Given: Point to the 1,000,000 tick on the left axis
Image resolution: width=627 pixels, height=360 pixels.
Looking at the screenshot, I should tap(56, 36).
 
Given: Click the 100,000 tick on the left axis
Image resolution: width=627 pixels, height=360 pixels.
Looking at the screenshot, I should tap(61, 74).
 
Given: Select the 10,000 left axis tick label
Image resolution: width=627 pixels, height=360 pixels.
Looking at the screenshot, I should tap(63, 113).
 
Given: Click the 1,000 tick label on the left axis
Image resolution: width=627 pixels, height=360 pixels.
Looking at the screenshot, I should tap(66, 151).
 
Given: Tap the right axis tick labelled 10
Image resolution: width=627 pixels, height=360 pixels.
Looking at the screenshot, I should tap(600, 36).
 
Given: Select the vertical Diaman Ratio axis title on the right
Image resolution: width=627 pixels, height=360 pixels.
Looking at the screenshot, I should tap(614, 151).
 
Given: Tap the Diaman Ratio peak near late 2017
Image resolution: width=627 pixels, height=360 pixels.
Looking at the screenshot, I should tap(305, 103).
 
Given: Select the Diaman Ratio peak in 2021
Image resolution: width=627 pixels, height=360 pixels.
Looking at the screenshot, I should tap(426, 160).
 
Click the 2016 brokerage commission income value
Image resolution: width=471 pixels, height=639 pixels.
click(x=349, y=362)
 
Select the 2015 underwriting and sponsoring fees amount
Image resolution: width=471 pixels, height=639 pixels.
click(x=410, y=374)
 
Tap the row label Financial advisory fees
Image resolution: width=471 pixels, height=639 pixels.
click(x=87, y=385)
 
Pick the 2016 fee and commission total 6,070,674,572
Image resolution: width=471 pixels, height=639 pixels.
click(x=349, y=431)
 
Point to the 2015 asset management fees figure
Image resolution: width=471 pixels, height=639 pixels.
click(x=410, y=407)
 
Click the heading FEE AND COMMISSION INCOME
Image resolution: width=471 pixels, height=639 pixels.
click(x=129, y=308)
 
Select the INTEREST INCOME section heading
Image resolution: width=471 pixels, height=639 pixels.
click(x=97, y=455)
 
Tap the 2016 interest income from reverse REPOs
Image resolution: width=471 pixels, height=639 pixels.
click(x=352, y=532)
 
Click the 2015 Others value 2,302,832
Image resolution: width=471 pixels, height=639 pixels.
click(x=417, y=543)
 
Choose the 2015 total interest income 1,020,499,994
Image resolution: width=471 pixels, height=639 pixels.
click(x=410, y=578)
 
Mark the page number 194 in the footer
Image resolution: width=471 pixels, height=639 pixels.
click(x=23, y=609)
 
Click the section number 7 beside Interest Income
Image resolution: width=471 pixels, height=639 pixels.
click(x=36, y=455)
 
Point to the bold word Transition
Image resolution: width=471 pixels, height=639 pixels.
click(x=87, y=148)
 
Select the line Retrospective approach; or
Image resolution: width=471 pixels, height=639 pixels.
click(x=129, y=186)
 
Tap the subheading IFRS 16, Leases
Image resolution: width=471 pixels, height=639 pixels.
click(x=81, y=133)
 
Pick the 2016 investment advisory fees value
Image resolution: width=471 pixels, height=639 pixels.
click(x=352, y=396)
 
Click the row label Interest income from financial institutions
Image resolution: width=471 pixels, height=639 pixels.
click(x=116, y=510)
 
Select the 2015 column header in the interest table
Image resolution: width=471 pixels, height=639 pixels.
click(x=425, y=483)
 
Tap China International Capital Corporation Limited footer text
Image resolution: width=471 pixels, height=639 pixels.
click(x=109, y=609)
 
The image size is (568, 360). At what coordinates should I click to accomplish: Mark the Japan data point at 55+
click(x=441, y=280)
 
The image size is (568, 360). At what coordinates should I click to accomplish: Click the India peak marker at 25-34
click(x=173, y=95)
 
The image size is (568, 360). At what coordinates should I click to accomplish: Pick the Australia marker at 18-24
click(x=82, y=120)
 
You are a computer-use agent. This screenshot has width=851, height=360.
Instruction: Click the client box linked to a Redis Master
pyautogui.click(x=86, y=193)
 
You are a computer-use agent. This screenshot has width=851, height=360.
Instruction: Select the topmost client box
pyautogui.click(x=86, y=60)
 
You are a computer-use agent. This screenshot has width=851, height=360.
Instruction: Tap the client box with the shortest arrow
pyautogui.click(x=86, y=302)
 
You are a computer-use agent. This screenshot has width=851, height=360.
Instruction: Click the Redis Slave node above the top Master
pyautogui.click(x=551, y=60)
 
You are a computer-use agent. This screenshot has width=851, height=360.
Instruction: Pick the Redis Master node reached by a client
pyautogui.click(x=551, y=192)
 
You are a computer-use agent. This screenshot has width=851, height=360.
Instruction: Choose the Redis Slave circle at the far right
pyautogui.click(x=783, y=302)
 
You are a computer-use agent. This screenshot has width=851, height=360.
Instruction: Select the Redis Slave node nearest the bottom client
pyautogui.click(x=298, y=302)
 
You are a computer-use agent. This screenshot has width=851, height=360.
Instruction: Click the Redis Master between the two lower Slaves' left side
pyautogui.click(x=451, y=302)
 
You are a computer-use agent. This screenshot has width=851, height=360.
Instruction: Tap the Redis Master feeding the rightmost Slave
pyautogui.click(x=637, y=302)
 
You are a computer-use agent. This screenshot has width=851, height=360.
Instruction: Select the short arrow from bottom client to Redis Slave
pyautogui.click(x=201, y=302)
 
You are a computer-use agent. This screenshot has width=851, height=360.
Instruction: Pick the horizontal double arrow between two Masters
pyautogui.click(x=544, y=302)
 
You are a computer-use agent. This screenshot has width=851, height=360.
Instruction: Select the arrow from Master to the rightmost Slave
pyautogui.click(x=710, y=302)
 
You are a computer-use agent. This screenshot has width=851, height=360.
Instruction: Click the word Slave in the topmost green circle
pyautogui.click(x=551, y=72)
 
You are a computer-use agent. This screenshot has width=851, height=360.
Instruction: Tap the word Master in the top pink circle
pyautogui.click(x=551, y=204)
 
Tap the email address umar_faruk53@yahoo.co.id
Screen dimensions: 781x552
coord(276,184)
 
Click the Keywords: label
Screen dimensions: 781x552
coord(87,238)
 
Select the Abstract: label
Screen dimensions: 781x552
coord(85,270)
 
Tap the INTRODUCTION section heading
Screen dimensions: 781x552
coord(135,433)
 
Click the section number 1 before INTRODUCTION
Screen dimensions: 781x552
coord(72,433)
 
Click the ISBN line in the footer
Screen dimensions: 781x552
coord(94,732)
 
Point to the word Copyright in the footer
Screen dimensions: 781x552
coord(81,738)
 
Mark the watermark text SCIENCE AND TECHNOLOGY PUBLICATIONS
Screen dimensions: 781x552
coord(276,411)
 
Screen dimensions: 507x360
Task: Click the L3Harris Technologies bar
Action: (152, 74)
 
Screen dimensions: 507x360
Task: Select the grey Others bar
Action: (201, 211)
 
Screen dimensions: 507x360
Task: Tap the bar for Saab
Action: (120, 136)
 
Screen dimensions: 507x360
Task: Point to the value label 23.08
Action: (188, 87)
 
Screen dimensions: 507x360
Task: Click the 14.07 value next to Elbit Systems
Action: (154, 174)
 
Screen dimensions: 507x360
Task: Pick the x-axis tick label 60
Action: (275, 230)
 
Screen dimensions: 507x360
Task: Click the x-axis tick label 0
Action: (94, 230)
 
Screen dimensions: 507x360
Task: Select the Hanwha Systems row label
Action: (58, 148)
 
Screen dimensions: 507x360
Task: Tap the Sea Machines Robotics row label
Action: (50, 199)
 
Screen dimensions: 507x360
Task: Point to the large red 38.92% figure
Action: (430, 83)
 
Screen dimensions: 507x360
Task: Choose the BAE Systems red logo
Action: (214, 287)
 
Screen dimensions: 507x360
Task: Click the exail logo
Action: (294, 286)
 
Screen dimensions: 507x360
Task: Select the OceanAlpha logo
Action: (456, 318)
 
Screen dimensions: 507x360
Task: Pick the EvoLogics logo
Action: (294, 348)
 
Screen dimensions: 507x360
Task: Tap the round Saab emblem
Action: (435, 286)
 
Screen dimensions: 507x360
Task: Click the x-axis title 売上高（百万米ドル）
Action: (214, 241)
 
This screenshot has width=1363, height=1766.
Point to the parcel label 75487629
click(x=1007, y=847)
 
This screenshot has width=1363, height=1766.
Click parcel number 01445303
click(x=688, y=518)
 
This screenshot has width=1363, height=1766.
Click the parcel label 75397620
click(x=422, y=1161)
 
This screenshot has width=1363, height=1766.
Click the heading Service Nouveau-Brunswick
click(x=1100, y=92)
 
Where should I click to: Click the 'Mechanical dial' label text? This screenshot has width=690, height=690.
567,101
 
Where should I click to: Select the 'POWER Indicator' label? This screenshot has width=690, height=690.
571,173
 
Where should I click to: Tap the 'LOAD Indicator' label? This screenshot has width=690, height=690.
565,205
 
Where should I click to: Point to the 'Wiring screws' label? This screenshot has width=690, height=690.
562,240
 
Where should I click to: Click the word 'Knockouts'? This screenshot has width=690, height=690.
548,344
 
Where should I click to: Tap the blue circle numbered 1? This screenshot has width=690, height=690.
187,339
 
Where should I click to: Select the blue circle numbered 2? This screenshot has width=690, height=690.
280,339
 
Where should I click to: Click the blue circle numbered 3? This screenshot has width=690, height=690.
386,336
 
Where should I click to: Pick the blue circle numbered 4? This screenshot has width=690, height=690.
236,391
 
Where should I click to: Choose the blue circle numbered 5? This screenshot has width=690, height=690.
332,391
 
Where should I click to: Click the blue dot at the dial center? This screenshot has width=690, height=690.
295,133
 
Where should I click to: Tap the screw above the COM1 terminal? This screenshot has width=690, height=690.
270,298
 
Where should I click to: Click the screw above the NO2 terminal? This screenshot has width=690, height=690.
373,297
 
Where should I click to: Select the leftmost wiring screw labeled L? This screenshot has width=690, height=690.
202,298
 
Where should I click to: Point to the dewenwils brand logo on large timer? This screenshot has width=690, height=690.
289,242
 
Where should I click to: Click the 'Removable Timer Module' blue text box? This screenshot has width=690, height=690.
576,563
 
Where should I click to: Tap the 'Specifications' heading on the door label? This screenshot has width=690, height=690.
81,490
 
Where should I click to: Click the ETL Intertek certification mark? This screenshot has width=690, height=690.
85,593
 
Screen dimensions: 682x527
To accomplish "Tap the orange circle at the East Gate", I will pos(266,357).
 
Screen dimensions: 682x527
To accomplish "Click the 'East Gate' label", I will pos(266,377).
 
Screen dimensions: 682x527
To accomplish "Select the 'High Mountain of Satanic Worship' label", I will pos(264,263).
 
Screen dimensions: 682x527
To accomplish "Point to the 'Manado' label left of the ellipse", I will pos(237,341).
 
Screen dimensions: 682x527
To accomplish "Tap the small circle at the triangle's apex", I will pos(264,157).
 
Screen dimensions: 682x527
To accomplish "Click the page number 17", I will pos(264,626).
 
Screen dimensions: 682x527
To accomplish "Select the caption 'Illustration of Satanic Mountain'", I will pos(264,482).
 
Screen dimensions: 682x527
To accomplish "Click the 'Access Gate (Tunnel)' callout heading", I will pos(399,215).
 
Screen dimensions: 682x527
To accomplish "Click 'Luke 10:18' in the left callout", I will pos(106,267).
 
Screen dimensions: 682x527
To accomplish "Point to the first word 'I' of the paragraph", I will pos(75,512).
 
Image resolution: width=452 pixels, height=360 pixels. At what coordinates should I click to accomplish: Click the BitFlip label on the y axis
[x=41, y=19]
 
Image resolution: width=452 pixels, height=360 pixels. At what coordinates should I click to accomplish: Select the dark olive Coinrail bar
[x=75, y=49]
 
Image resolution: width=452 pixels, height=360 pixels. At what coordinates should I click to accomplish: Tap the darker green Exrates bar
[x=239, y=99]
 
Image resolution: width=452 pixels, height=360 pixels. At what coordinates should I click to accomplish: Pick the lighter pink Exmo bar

===

(Short task):
Rewrite the listing from the line containing "Select the Abstract: label" through the line containing "Action: (201, 211)", requests included, shifting every coordinate in the answers up by 118.

(Written response):
Select the Abstract: label
Screen dimensions: 781x552
coord(203,388)
 
Tap the INTRODUCTION section heading
Screen dimensions: 781x552
coord(253,551)
 
Click the section number 1 before INTRODUCTION
Screen dimensions: 781x552
coord(190,551)
 
Click the ISBN line in the footer
Screen dimensions: 781x552
coord(212,850)
 
Point to the word Copyright in the footer
Screen dimensions: 781x552
coord(199,856)
 
Mark the watermark text SCIENCE AND TECHNOLOGY PUBLICATIONS
Screen dimensions: 781x552
coord(394,529)
 
Screen dimensions: 507x360
Task: Click the L3Harris Technologies bar
Action: (270, 192)
 
Screen dimensions: 507x360
Task: Select the grey Others bar
Action: (319, 329)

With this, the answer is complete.